Process for Obtaining Three-Dimensional Polymer Nanowire Lattices Interconnected as Shown in FIG. 8

[0076] The nanostructured porous alumina material (1) Example 1 was processed following the process described in said Example 1 and the three-dimensional pore lattice (2, 3) was filled with polystyrene following a process of in situ polymerisation. The styrene was polymerised within the three-dimensional alumina using AIBN as a primer in an atmosphere of N.sub.2 for 1 hour. Subsequently, the nanostructured anodized alumina material (1) was selectively dissolved in a solution of 10 M NaOH for 60 minutes.
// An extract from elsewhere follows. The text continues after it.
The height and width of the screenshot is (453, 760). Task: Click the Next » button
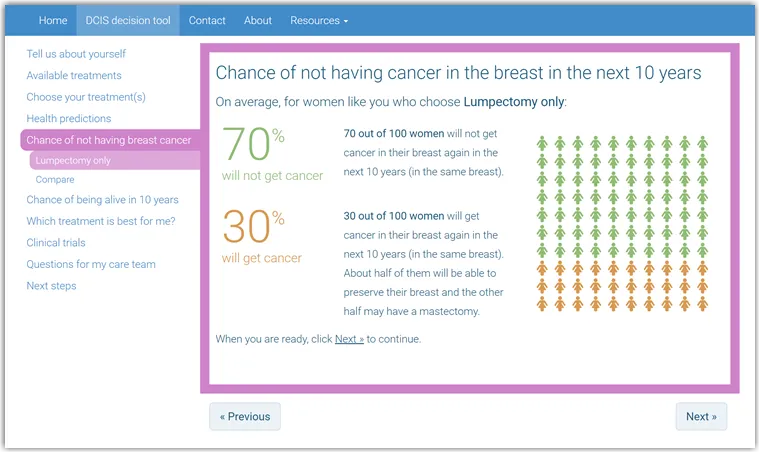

As a result, a polypropylene nanowire lattice connected by transverse planes of polystyrene wires that connect the longitudinal wires through their first neighbours was obtained.

EXAMPLE 5

Process for Obtaining Three-Dimensional Lattices of Interconnected Bi.SUB.2.Te.SUB.3 .Nanowires Shown in FIG. 9

[0077] The three-dimensional nanostructured porous alumina material (1) of Example 1 was processed following the process described in said Example 1 and the three-dimensional pore lattice (2, 3) was filled with Bi2Te3, following an electrochemical deposition process. To this send, a metallic layer was deposited on one of the 3D alumina surfaces that served as an electrode. This deposited electrode was used as a cathode of an electrochemical cell. The growth of Bi.sub.2Te.sub.3 inside the three-dimensional porous lattice in the anodic alumina was carried out by means of electrodeposition in a triple-electrode electrochemical cell for 8 hours. The conditions of the pulses were: 20 mV for 0.1 s and 0 mA/cm.sup.2 for 0.1 s. The three-dimensional porous anodic alumina film thus obtained and filled by electrochemical deposition of Bi.sub.2Te.sub.3 is characterised in that it is green as opposed to the colour of the compound Bi.sub.2Te.sub.3, which is dark grey.

[0078] As a result, a lattice of Bi.sub.2Te.sub.3 nanowires was obtained. An X-ray diffraction assay confirmed the crystalline structure of Bi.sub.2Te.sub.3. This crystalline phase is characterised in that it has a semiconductor response that confers thermoelectric properties, therefore it can be used in power generation devices.